● **The data**:
=======

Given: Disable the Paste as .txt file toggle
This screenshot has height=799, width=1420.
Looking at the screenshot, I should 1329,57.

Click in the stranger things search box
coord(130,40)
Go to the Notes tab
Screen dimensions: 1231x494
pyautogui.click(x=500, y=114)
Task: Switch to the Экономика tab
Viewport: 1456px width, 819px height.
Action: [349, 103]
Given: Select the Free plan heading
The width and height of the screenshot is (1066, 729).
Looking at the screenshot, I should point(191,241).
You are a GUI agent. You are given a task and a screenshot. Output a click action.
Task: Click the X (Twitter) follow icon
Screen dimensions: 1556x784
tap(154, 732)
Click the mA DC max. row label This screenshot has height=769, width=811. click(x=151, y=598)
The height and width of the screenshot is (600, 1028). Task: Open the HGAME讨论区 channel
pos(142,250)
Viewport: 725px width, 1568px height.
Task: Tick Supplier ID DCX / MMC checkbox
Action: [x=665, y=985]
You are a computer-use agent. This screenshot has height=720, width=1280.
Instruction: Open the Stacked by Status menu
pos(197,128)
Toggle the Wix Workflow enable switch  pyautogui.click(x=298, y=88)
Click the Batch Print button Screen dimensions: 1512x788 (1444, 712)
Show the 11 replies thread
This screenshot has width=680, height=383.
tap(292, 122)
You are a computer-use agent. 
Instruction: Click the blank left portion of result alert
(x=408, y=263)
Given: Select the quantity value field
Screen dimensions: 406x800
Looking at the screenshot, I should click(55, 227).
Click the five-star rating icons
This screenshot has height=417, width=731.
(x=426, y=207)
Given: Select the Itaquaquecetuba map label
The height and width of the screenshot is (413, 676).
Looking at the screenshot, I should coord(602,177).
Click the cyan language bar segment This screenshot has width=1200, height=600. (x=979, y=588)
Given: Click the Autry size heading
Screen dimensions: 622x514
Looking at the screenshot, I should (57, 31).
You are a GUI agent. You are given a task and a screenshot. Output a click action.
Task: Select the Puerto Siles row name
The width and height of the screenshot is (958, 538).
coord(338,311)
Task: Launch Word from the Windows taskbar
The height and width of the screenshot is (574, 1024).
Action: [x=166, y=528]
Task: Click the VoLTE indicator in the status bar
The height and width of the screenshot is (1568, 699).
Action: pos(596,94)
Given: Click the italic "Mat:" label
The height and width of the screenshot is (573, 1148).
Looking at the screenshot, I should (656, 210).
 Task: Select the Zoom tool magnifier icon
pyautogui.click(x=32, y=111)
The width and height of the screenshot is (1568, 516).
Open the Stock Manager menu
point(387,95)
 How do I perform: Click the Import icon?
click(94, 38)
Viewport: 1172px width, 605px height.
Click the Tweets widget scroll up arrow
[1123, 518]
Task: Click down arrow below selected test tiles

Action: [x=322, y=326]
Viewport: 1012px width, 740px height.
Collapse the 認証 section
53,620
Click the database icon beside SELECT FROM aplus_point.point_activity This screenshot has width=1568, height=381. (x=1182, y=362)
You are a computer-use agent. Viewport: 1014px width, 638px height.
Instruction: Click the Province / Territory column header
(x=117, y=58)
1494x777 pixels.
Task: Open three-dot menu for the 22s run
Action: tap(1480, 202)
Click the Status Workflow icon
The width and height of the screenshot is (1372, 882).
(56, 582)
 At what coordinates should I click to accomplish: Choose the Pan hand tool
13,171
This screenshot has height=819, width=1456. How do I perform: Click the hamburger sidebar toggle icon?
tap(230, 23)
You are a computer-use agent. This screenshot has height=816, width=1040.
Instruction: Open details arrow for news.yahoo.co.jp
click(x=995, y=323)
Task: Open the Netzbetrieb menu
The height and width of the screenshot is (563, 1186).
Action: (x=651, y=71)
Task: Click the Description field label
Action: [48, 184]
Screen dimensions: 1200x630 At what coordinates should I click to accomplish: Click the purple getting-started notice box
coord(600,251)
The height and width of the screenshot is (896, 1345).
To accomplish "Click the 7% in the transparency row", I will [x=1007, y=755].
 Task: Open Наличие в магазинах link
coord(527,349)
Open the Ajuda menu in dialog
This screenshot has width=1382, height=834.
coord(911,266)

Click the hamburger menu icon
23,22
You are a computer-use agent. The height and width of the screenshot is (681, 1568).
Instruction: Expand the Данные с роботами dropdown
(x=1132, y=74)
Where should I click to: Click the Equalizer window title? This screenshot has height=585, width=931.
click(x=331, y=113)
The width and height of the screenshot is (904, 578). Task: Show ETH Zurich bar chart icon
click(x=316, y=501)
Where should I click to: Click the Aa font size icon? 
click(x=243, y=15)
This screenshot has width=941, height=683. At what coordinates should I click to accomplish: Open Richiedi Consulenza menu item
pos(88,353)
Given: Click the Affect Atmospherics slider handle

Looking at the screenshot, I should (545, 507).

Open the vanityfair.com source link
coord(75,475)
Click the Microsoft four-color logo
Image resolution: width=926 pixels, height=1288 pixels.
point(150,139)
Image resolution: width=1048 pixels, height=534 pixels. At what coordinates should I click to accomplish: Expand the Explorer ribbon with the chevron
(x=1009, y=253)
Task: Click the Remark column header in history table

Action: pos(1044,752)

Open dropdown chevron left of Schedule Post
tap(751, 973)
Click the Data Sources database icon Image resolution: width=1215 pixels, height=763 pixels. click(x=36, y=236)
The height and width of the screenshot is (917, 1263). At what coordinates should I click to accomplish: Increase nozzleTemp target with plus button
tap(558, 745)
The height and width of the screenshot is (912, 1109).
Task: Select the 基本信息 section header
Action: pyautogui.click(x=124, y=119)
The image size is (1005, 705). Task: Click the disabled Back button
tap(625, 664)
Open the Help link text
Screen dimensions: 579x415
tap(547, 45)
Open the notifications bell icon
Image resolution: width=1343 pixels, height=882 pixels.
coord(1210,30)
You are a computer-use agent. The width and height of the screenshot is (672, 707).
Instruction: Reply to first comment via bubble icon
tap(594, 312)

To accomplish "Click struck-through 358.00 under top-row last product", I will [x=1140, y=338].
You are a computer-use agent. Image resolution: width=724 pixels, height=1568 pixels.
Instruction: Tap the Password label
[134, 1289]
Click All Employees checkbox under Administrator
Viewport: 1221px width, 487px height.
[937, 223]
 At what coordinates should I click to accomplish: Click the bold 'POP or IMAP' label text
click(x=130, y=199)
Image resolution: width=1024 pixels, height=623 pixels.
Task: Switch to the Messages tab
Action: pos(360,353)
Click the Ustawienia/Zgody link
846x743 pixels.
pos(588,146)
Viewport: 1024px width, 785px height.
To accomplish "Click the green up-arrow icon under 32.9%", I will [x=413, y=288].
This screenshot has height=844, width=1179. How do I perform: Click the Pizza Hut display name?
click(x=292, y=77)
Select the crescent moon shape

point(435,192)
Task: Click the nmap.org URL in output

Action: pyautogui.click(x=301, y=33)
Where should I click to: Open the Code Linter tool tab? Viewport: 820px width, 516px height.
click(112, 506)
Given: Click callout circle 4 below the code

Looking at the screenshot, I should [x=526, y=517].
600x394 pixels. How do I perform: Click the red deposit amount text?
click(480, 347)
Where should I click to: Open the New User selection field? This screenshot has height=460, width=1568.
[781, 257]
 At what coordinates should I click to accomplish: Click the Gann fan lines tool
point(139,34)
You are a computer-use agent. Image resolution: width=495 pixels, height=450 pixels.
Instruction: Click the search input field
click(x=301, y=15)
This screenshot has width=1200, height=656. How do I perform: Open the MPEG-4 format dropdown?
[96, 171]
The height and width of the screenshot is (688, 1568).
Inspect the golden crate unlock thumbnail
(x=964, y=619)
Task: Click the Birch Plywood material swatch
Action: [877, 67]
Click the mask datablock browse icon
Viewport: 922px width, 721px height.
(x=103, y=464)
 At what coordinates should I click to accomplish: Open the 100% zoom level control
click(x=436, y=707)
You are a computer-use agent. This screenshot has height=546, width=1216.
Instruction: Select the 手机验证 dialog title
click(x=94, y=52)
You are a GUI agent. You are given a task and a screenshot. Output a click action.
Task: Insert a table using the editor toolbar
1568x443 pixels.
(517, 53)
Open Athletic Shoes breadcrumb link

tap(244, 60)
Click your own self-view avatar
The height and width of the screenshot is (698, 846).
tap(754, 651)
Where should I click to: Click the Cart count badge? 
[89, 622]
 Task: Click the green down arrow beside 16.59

=======

● **About this task**: With the line holding "You are a computer-use agent. Viewport: 1014px" as the first and the line holding "Click the Status Workflow icon" as the last, please transcribe exactly the lines of the material above in that range and nothing else.

● **Answer below**:
You are a computer-use agent. Viewport: 1014px width, 638px height.
Instruction: Click the Province / Territory column header
(x=117, y=58)
1494x777 pixels.
Task: Open three-dot menu for the 22s run
Action: tap(1480, 202)
Click the Status Workflow icon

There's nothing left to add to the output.